• RECORDS TO USE
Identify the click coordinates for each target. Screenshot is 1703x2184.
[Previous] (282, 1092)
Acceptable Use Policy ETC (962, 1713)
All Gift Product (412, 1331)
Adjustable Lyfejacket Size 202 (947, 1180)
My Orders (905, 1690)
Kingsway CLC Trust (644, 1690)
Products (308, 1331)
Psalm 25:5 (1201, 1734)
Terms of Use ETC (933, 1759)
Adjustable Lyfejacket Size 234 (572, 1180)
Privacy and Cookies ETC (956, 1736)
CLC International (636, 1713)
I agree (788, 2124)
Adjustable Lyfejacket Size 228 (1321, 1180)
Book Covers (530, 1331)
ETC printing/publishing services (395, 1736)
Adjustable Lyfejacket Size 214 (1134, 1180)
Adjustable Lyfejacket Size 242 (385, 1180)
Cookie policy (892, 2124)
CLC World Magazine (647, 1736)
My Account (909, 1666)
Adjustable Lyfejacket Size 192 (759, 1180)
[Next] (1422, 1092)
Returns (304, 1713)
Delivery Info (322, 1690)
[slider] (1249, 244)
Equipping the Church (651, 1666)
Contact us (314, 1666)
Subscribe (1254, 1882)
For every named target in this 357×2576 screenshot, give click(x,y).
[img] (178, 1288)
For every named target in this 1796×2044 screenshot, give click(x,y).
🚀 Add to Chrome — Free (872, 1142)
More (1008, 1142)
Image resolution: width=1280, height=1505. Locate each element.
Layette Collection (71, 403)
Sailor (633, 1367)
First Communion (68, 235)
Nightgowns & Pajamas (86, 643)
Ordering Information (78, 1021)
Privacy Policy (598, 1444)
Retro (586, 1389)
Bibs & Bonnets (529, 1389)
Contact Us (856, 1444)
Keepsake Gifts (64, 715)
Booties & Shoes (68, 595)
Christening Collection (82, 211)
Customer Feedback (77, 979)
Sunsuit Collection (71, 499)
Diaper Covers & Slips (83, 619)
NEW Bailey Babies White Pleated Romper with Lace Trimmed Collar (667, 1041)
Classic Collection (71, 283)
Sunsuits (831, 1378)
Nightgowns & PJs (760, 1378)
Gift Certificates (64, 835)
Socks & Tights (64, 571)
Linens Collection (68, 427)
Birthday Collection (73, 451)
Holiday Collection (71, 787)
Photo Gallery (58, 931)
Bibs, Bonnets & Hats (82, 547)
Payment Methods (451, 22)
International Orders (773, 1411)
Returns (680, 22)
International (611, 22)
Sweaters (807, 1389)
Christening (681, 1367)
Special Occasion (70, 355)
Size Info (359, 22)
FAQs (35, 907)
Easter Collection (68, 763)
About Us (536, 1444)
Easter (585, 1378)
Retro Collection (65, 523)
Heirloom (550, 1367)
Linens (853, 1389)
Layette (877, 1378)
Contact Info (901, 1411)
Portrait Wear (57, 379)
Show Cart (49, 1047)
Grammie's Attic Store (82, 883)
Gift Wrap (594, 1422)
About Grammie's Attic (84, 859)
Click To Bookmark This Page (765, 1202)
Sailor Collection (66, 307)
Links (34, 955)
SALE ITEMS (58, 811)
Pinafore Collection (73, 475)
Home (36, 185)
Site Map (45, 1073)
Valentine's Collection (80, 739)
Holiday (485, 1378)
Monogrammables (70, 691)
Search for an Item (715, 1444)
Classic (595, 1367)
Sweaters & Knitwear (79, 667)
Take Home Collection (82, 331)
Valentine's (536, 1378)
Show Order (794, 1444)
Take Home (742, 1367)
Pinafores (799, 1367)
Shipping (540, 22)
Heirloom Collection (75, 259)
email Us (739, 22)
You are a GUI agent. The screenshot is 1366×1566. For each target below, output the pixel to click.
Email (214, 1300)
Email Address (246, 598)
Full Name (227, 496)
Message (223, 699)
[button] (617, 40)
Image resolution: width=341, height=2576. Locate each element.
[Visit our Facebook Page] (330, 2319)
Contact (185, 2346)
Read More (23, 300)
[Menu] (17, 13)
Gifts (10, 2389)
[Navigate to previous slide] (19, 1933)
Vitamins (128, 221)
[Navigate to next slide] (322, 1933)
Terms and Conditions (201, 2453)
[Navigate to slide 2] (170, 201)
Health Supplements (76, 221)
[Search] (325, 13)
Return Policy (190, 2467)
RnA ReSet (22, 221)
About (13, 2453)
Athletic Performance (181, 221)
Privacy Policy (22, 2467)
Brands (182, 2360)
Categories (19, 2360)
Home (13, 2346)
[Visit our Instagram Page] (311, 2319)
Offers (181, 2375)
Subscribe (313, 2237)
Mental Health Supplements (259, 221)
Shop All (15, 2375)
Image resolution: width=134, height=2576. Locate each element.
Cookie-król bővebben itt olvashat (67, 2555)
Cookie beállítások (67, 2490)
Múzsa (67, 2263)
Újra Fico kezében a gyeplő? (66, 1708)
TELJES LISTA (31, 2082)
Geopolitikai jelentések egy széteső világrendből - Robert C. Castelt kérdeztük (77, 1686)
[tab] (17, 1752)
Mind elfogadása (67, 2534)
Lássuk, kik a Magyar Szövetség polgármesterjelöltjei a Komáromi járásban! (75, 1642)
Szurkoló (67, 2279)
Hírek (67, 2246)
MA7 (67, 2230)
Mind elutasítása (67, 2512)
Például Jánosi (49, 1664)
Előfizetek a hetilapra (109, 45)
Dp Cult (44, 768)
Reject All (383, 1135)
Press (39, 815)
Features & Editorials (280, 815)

• THE PROBLEM
Look through the data above and return each line where the string "Privacy" occurs.

• EXERCISE SOLUTION
Privacy and Cookies ETC (956, 1736)
Privacy Policy (598, 1444)
Privacy Policy (22, 2467)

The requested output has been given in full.